In another case, we had the payouts go out twice, once when they got estimated and another time when they got finalized ! We are still working on a series of backerei patches to make it work seamlessly with our unusual payout model (pay rewards before they are finalized). As of now, we have to manualy update the payout starting cycle variable every few cycles to avoid such scenarios ! In that specific case, we did not do that on time.

As much as we love to give free money to our delegates, we have now implemented a check: for a given witness address, if any payout has already been done during the cycle, we abort the payout operation.

The node has no API to query an answer to the question “Has a payout from X to Y been done during this cycle ?”. An indexer is needed. Instead of hosting our own tezos indexer, we are using the superb api from tzstats. This way, no more double payouts ever ! Sorry !

Probing for connection numbers

The next recurring issue in the setup is that the connection count on the nodes often drops to zero or one. That means that the Tezos nodes are no longer part of the peer-to-peer network, even though from Kubernetes point of view they work fine.

This happens more often in the monitoring cluster, resulting in delayed payouts. It is interesing, since the monitoring cluster is less powerful than the baking cluster - it is using lower tier GCP virtual machines. It must be that the nodes are starved of resources. One easy way out would be to throw money at the problem, use beefier virtual machines and we would expect less cases where the nodes just loose all their connections. But we are all about baking on the cheap here, so an acceptable workaround is to rekick the nodes when they get into this state.
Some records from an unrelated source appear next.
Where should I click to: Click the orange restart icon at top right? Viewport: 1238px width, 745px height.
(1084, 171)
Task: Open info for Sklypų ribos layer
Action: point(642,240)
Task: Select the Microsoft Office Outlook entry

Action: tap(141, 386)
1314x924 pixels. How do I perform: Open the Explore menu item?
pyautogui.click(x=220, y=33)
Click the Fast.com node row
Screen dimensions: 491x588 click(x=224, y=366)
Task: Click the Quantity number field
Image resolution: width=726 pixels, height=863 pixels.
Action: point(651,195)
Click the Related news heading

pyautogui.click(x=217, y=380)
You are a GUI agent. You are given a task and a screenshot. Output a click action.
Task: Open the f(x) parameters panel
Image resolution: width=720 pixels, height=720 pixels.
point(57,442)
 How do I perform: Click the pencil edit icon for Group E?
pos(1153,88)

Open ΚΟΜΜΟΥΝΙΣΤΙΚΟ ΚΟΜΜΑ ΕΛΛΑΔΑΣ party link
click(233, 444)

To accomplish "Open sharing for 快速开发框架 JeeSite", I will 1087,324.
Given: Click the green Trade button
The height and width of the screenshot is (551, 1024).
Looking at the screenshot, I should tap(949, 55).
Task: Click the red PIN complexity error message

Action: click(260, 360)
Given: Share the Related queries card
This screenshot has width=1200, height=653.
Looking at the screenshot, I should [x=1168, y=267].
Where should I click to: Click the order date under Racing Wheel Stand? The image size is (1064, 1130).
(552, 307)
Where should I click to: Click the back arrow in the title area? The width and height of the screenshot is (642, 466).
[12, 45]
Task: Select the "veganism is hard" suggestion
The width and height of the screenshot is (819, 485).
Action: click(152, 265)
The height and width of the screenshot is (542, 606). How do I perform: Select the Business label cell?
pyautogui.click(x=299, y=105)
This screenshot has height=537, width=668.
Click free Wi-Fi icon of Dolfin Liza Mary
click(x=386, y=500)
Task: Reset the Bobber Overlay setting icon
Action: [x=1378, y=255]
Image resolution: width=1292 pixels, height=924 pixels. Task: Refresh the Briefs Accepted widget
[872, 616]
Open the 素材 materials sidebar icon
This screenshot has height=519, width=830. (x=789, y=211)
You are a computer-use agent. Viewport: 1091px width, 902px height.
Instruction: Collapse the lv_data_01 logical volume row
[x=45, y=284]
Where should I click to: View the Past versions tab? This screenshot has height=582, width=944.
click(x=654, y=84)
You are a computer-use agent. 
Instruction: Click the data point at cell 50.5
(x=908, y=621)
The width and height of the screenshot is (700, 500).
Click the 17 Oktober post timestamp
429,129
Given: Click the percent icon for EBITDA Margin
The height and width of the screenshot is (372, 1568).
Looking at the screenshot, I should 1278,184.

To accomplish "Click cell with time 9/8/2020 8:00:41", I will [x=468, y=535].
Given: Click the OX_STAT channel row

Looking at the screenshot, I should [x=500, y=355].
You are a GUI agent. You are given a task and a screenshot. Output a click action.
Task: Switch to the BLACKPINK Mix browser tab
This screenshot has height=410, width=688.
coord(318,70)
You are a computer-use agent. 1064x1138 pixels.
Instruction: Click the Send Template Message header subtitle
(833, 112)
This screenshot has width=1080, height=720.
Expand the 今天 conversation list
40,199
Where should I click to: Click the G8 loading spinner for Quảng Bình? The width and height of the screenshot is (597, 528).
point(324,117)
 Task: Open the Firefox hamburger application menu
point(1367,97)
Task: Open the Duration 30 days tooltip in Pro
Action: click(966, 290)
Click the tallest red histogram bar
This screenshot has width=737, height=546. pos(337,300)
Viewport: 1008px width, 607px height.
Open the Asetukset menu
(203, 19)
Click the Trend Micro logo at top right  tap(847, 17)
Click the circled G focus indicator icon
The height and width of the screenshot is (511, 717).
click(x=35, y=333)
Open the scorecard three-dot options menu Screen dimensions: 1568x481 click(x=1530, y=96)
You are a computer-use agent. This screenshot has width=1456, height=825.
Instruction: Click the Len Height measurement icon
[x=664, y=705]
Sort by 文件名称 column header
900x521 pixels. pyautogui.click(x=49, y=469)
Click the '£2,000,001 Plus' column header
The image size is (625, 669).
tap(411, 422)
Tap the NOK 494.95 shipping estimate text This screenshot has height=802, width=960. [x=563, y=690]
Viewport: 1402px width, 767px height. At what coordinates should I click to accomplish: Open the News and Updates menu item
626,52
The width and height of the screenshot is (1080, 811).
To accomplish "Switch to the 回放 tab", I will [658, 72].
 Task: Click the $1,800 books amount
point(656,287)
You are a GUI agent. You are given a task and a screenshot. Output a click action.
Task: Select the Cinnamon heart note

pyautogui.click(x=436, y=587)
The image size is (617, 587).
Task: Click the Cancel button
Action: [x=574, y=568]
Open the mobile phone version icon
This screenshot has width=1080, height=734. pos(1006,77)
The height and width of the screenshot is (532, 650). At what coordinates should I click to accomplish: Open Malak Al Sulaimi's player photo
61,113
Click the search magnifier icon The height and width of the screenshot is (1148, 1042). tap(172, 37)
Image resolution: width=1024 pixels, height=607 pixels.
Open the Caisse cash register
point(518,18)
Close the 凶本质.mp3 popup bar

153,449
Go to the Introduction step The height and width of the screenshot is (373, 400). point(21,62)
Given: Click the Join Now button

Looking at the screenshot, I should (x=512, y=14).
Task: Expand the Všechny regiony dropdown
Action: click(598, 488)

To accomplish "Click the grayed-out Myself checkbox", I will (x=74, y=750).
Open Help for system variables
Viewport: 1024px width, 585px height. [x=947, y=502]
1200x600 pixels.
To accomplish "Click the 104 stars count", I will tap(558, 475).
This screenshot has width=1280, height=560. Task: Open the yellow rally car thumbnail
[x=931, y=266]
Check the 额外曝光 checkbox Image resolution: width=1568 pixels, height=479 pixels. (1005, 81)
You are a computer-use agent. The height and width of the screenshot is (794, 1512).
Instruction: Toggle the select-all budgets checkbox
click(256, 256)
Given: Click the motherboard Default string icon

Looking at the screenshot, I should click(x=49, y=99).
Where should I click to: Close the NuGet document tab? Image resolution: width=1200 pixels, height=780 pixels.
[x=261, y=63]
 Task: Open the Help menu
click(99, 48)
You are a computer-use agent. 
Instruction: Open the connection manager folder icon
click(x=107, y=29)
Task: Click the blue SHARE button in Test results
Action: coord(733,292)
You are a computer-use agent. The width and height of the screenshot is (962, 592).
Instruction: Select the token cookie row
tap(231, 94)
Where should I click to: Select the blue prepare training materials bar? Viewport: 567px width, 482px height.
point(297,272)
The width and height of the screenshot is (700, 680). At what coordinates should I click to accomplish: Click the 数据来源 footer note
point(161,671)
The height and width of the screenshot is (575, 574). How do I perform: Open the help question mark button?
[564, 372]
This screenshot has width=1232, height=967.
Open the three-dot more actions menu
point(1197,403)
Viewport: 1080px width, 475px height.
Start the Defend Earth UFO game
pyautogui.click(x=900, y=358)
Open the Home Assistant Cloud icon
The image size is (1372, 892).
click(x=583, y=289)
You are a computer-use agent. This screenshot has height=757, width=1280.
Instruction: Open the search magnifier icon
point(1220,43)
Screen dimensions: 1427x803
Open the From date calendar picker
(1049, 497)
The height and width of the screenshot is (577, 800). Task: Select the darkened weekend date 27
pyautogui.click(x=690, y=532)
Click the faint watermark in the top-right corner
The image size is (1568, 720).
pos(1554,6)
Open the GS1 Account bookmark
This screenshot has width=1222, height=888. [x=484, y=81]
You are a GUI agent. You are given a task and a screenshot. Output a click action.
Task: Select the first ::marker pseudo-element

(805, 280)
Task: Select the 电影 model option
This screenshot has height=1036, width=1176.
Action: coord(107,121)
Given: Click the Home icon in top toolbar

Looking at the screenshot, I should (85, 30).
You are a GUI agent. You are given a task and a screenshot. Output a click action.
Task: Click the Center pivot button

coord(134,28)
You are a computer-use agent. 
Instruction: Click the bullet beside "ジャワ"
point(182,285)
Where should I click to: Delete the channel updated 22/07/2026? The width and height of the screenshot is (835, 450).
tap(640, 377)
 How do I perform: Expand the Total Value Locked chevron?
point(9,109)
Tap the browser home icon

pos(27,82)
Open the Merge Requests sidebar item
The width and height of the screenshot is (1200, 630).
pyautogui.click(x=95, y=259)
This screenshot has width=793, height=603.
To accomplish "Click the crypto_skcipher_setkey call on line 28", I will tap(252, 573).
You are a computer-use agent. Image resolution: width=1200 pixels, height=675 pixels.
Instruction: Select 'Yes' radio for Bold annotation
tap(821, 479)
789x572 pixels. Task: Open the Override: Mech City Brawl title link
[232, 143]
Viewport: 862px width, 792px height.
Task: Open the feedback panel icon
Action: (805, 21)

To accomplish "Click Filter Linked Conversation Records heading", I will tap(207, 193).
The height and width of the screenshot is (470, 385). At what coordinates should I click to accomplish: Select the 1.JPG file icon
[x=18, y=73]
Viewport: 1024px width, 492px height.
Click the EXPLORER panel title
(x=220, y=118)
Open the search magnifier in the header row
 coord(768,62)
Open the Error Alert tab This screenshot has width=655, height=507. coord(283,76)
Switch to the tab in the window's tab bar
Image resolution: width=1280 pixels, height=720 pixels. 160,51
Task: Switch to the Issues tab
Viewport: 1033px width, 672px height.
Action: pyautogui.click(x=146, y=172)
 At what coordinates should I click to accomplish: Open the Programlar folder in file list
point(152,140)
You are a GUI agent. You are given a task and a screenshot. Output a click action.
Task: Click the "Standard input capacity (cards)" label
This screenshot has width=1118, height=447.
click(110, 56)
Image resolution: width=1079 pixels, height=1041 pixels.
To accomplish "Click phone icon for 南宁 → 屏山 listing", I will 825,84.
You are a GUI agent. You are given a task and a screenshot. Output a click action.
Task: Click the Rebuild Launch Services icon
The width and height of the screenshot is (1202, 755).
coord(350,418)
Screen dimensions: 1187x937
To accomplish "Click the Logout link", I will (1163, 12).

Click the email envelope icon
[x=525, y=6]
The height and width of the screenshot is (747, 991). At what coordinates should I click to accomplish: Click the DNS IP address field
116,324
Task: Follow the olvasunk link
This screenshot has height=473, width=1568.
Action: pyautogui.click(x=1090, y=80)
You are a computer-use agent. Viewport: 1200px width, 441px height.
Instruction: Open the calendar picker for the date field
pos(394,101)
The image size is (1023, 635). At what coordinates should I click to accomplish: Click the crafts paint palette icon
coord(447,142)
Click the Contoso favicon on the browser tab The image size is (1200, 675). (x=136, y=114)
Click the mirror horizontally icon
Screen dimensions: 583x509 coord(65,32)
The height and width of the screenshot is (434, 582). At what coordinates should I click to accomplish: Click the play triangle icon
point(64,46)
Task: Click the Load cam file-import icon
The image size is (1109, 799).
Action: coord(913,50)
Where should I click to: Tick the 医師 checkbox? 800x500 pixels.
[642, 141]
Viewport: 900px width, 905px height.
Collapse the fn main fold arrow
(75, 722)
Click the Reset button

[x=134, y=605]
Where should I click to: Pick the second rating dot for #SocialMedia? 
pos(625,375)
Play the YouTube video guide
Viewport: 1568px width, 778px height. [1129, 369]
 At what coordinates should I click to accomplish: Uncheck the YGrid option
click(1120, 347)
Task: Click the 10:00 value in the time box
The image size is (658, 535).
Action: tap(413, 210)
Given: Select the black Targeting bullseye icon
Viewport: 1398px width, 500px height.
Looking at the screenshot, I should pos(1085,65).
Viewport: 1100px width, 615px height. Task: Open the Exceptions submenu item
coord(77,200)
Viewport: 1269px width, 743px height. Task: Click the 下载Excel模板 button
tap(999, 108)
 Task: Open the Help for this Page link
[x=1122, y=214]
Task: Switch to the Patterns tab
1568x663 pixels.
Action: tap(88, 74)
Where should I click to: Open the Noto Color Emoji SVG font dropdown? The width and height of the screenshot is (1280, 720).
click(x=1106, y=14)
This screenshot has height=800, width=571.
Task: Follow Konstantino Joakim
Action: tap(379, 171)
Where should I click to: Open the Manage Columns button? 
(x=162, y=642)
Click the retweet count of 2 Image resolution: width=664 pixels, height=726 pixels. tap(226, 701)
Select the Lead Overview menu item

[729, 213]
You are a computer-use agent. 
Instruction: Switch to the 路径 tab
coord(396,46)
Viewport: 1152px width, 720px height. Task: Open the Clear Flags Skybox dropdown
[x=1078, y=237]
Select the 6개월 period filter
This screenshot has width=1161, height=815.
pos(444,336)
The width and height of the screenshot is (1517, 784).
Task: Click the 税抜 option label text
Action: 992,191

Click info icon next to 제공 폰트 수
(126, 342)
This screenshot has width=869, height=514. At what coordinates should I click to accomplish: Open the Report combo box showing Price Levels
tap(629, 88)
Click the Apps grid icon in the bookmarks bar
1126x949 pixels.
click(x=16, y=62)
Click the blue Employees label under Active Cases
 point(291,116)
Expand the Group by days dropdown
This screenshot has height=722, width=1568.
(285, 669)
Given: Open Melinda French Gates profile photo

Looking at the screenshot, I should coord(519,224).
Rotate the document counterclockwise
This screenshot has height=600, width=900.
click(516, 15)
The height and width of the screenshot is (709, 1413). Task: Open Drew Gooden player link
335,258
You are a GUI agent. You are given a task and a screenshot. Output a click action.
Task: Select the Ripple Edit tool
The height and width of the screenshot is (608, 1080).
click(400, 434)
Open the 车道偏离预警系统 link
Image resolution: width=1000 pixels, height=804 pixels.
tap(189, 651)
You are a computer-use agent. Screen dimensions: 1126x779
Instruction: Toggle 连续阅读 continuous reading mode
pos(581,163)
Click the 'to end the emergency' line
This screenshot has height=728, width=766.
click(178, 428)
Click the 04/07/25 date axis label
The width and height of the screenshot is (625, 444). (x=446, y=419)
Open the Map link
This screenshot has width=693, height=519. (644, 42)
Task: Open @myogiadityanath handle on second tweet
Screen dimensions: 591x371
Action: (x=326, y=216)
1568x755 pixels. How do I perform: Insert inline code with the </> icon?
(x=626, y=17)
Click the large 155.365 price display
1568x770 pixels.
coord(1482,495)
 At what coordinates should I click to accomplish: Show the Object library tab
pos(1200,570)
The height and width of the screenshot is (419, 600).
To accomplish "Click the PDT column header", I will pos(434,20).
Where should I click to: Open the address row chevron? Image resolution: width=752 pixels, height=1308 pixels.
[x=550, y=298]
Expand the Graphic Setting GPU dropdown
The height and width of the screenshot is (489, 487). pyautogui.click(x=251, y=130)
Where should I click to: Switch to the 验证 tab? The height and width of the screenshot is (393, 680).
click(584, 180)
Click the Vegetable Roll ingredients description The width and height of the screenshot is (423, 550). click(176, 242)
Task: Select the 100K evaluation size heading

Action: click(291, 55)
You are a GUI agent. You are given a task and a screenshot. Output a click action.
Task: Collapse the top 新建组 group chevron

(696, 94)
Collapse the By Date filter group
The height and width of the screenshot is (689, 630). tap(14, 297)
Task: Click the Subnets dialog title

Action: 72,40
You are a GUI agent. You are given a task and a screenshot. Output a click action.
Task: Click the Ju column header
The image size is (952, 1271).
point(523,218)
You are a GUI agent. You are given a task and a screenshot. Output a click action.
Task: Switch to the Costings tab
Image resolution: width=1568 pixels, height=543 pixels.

To achieve that, we have introduced a liveness probe. It runs a shell script inside the Tezos node container, which queries the number of connections. When they drop below a threshold and stay at this threshold for a set amount of time, we kill the pod. Kubernetes then restarts it.

This liveness probe has been deployed on cycle 198 on the monitoring/payout cluster, and since then, we have not had to restart the node manually, and payouts have been transferred on time, like clockwork, without any manual intervention. Hooray!